I spent the second half of May immersed in two different Americas: one defined by pessimism about the future, and one decidedly optimistic. Those differences are at the heart of the dynamics that will determine the outcome of the 2016 elections.
For a week, I was in the Upper Buffalo National River region, mostly in Newton County, where debate continues over the Concentrated Animal Feeding Operation (CAFO) near Mount Judea. But, what worked its way into every conversation with Newton County locals about the “hog farm” was the clear sense that the local economy, and with it a way of life, was dying and that there was no clear path for the creation of new economic opportunities in the area.
While my fundamental concern about the CAFO’ environmental impact was reinforced, I began to understand why locals disproportionately favor the project, adding a layer of complexity to the hog farm debate. First, the operation— and its handful of jobs — brings with it the faintest glimmer of hope. Moreover, many feel that control of their futures was taken away by “outsiders” (both the National Park Service and environmental activists) when nationalization of the river first occurred; the current hog farm battle represents an opportunity for local “insiders” to send a message to those “outsiders.” Economic pessimism is at the core of locals’ desire to reassert some control about what happens in the county.
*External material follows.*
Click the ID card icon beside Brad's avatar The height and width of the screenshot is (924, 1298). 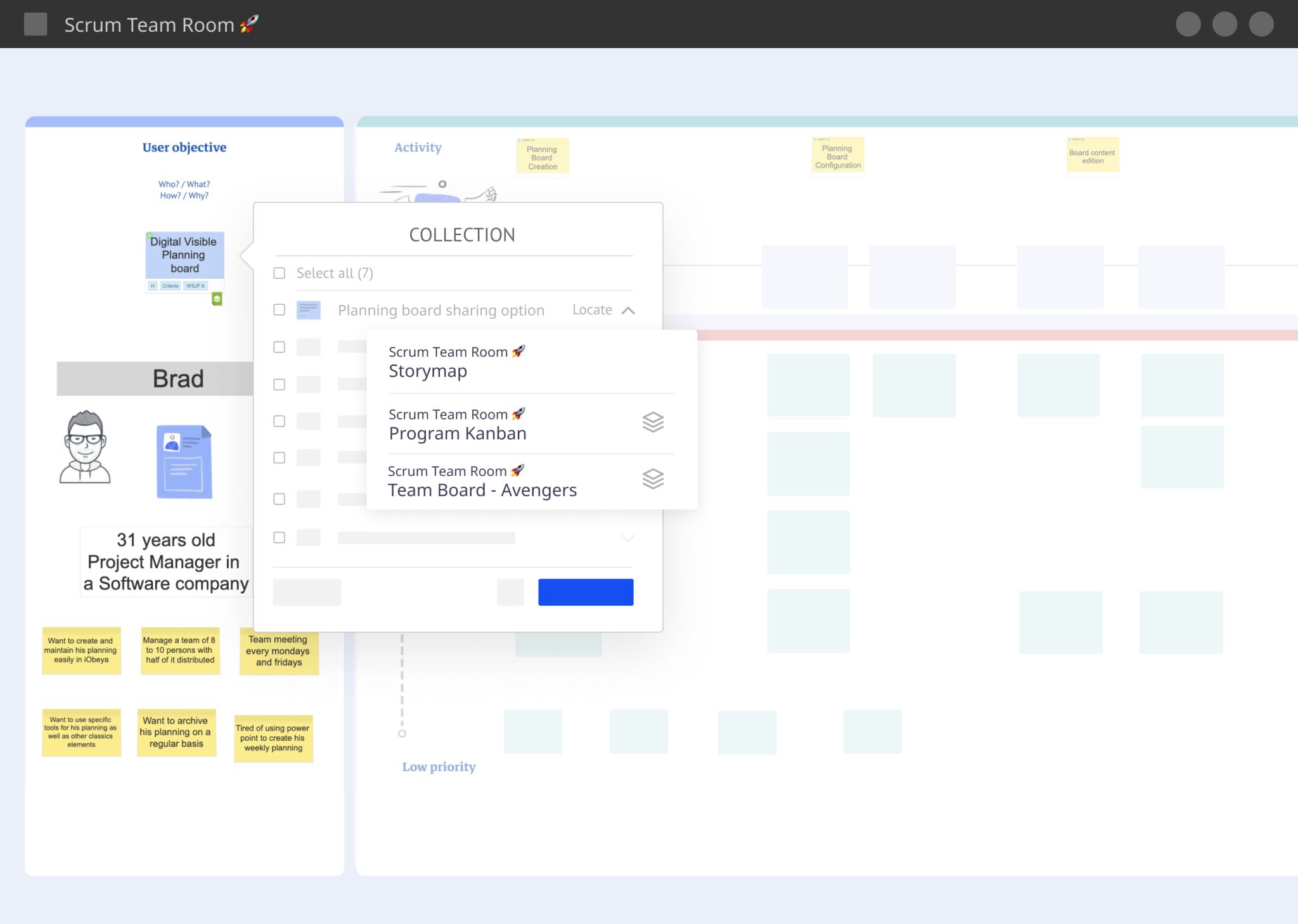184,461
I transitioned from the natural beauty of Newton County to an academic meeting in the Boston area, spending most of my time in the neighborhood around Fenway Park. Fenway traditionally has been a gray, underdeveloped area of the city, but its sky is now filled with cranes bringing mixed-use high-rise buildings to life. The current economic recovery coincides with a renaissance of American cities, and an area like Fenway, where that recovery is most tangible. American cities, including Boston, face real challenges (inequality, educational inadequacy and distrust of the criminal justice system). Still, a fundamental optimism permeates contemporary urban life in the United States.
There is an optimism gap between rural and urban America. The American Communities Project breaks the country’s 3,000-plus counties into 15 categories. Like most of its neighboring Ozark counties, Newton County falls in the “Working Class Country” category (others in that part of Arkansas fall in the “Evangelical Hubs” category). Boston’s Suffolk County, of course, is categorized as one of the “Big Cities.”
Gallup has employed the ACP categories to use its trove of opinion data to tell the story of attitudes in those different types of counties, including perceptions of how the U.S. economy is doing. Those counties with the greatest sense that the American economy is in full-scale recovery: the “Big Cities.” The two most pessimistic categories of counties (with nearly two-thirds of residents seeing the economy as still on the decline): the “Working Class Country” and “Evangelical Hubs.” Based on my last two weeks, both of these perceptions have grounding in reality.
This comparative optimism and pessimism has major electoral implications. If one is feeling optimistic about her economic present and future, the strong tendency is to be risk-averse and to support a candidate promising to continue the policies that have led to those positive outcomes. If one is feeling deeply pessimistic, there is a great desire to try a different course, no matter the risk. (Donald Trump easily won the March primary in Newton County and Newton was also one of only two counties in the state won by Bernie Sanders against Hillary Clinton.) There is no candidate who personifies “throw the baby out with the bath water” like Trump.
More Americans now live in urban centers than in rural America. But megacities do not make up a majority of the country’s population. Therefore, once again, it will be in the suburbs where the presidential election and control of the U.S. Senate will be decided.
As the folks at the ACP point out, all suburbs are not alike. The residents of “Urban Suburbs”— those adjoining America’s megacities along with places like Pulaski County that mix urban and suburban areas — are quite optimistic, according to Gallup. Those in what the ACP terms “Middle Suburbs” and “Exurbs” (suburbs more disconnected from urban life) veer in a more pessimistic direction. It is those counties where Trump ran up margins during GOP primaries across the country and where he finds fertile turf for the fall.